Treatment not only helps control the virus in individuals living with HIV, but also prevents transmission of the virus through sex. “That’s what we call treatment as prevention,” Smith explains. “Treatment itself is preventing people from transmitting sexually and that’s really quite revolutionary.” Another option for HIV prevention is the use of antiretroviral therapy in individuals who are not living with HIV. This is called PrEP, for which there are several different options for people living with HIV to choose from, to best suit their needs.

Getting ahead of HIV is one instance of how innovation is needed to help prevent and change the course of a disease. This is why prevention is a focus for GSK beyond HIV too, from supplying vaccines to help protect people from illnesses across their lifetime to researching medicines that could help stop chronic conditions progressing to more severe complications.

But if the global community is to meet its goal of ending the HIV epidemic by 2030, more action is needed to address the stigma and discrimination that precludes people from accessing testing, prevention and treatment when they need it – and perpetuates inequities in health. One example is in South Africa where HIV incidence among women remains stubbornly high. “We aren’t going to treat our way out of this epidemic. We have to somehow get to these populations and protect them from HIV acquisition,” says Linda-Gail Bekker, Chief Executive of the Desmond Tutu Health Foundation in Cape Town.

One way to do this is by increasing the prevention options for these vulnerable populations, including young women and girls in Sub-Saharan Africa at high risk of HIV acquisition. For example, for some women in South Africa, certain prevention and treatment options are too visible and could make them vulnerable to violence and stigma from their partners and communities. That’s why alternative tools such as long-lasting options, and more choice about where to access these tools, such as in mobile clinics, is important. “We now are beginning to invoke choice and we think this is going to make a big difference,” says Bekker.

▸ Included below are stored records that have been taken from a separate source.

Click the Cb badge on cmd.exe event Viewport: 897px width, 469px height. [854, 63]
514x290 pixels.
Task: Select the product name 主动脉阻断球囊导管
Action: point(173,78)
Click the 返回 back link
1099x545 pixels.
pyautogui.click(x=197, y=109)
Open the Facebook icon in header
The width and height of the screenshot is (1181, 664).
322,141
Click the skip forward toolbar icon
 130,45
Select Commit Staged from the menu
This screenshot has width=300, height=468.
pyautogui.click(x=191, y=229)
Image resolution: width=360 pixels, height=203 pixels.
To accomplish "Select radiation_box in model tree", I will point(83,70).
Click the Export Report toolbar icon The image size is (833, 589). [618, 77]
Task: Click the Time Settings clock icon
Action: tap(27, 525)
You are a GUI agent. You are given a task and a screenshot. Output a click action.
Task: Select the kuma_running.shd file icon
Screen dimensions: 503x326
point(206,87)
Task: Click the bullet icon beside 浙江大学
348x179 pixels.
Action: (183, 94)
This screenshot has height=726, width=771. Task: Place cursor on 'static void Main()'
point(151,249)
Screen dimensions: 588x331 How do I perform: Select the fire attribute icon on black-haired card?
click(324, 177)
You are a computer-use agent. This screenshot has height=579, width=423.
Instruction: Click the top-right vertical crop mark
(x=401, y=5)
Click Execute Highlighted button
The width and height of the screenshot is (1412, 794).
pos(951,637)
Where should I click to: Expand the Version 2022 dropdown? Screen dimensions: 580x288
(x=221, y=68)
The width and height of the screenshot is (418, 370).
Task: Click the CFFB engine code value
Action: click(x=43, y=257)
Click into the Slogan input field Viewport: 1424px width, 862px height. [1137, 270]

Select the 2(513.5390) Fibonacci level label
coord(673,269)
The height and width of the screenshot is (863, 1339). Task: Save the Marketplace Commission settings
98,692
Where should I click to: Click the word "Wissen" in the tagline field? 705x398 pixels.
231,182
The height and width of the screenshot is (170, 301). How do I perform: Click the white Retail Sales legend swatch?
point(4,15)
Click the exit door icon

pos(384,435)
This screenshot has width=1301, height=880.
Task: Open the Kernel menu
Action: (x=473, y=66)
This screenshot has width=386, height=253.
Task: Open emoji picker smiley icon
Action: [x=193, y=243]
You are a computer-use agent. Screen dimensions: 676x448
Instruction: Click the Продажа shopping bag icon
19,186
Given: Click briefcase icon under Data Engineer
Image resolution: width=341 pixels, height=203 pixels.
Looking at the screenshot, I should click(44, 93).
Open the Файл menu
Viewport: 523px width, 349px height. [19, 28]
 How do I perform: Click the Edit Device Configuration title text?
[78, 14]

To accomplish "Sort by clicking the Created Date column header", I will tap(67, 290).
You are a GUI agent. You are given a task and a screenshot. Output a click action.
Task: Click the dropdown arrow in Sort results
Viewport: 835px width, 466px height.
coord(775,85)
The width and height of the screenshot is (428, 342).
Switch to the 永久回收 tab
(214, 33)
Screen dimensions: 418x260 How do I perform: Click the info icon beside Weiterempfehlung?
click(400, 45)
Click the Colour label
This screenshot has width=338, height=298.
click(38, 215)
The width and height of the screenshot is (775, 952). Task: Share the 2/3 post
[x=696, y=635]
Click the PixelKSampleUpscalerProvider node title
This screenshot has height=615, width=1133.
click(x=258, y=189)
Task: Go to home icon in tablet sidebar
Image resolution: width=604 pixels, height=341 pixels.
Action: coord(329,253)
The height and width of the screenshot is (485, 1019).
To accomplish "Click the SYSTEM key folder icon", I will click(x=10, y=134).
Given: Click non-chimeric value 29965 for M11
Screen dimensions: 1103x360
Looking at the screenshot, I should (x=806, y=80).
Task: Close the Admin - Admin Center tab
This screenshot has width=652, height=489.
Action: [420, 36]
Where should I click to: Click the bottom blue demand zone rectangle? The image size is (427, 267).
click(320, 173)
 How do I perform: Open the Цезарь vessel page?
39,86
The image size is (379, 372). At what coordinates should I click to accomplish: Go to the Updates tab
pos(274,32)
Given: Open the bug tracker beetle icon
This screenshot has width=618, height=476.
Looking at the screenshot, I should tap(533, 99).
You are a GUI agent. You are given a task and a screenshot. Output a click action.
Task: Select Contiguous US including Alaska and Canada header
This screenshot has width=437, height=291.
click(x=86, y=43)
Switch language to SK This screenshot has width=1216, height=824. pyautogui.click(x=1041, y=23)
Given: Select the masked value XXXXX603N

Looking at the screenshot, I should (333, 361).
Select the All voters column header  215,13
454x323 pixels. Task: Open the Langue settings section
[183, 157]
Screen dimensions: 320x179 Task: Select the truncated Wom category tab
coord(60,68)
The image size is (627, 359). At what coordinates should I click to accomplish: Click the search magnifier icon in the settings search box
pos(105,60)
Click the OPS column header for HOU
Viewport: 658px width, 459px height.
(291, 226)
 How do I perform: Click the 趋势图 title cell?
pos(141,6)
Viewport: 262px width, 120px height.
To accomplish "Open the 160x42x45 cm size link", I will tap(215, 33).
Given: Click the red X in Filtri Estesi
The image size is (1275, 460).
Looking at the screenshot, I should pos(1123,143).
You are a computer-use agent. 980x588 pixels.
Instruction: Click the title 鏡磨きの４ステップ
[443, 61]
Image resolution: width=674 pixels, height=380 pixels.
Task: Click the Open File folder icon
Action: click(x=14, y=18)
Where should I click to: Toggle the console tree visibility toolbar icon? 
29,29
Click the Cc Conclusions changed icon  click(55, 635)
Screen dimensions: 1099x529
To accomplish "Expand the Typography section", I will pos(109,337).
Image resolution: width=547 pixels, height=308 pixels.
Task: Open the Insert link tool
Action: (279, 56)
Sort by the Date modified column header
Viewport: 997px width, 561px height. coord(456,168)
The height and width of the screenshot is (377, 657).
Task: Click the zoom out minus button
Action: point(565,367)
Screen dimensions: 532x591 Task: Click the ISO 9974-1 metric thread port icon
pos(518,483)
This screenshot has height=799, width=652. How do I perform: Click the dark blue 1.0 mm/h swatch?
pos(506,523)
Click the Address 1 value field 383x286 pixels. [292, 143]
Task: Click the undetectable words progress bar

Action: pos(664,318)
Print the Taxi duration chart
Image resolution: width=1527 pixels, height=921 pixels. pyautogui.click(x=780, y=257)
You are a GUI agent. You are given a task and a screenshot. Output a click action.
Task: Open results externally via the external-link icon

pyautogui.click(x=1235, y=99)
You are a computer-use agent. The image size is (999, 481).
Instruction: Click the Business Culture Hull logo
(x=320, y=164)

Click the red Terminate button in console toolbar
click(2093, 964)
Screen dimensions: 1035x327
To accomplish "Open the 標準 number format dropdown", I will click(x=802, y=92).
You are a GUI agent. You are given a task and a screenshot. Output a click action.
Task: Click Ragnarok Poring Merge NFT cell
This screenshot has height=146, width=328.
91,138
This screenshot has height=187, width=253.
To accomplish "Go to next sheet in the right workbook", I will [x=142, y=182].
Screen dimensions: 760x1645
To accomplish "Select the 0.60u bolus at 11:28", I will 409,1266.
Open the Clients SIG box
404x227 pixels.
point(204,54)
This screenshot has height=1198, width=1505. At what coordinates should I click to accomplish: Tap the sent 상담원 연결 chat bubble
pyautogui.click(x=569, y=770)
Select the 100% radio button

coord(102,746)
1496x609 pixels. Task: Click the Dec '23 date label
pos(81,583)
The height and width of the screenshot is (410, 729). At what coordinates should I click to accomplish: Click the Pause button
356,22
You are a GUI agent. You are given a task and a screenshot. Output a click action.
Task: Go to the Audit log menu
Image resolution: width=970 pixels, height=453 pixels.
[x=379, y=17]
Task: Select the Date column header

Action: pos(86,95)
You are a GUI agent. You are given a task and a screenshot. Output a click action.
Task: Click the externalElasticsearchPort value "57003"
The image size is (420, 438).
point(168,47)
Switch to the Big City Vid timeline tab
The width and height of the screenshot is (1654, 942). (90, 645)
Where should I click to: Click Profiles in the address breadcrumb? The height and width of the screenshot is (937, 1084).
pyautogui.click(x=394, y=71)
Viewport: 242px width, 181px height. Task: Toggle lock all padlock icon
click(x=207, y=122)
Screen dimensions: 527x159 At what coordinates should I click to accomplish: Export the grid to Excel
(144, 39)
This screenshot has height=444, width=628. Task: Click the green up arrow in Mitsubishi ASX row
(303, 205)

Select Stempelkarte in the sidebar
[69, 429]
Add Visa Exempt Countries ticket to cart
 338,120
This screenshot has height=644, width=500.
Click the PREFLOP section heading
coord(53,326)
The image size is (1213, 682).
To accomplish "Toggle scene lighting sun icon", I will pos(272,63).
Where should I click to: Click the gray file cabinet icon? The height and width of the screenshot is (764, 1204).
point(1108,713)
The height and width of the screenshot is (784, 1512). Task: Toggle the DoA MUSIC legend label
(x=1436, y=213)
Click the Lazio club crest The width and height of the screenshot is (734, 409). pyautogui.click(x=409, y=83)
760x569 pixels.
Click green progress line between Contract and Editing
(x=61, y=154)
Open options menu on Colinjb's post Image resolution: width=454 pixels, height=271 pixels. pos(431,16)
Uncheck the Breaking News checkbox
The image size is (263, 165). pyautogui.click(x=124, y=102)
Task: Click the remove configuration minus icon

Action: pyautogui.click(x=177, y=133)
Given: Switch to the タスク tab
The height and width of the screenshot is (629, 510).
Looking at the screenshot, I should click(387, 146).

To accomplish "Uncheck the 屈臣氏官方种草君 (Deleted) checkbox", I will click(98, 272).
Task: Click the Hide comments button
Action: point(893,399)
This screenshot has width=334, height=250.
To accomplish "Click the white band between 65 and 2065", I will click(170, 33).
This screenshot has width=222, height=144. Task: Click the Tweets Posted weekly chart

Raising the voice of communities

The ambition to end HIV is a case study of the need for the right levels of investment as well as engagement of community and other stakeholders in strengthening prevention and timely treatment to improve outcomes and shrink inequities.

It’s been a political epidemic from day one, but it’s also been centred around community.
Linda-Gail Bekker
Chief Executive
Desmond Tutu Health Foundation

The involvement of communities has been central in helping to test innovations and ensure they meet people’s needs. This degree of engagement is key to reducing discrimination, enabling access, and addressing inequities in health outcomes. “We tailor our drug development pipeline to the needs of individuals – we want to hear their voices in order to do that,” says Smith. GSK and ViiV last year committed $7.5 million to the Global Fund’s Gender Equality Fund to support the influence of women, girls and gender-diverse communities in national strategy, policy and programming relating to gender equality and health, with a particular focus on HIV, TB and malaria.

Harnessing the voices of individuals and communities to improve health outcomes and reduce inequities goes beyond HIV and can be applied to preventative healthcare more broadly. “The conventional health system alone cannot solve prevention and promotion,” says Hartenstein. Only around 5% of health budgets in the wealthiest countries goes towards prevention. “Yes, that should be higher,” he adds. “But there is an opportunity to bring in a much broader set of stakeholders that are influencing the drivers of health – including businesses, civil society and philanthropists.”

Preventative healthcare is a powerful tool for improving the health of populations and closing gaps in health outcomes. But it will require the right mix of innovations, policies and behaviours to unlock the value of prevention and promote shared health and prosperity.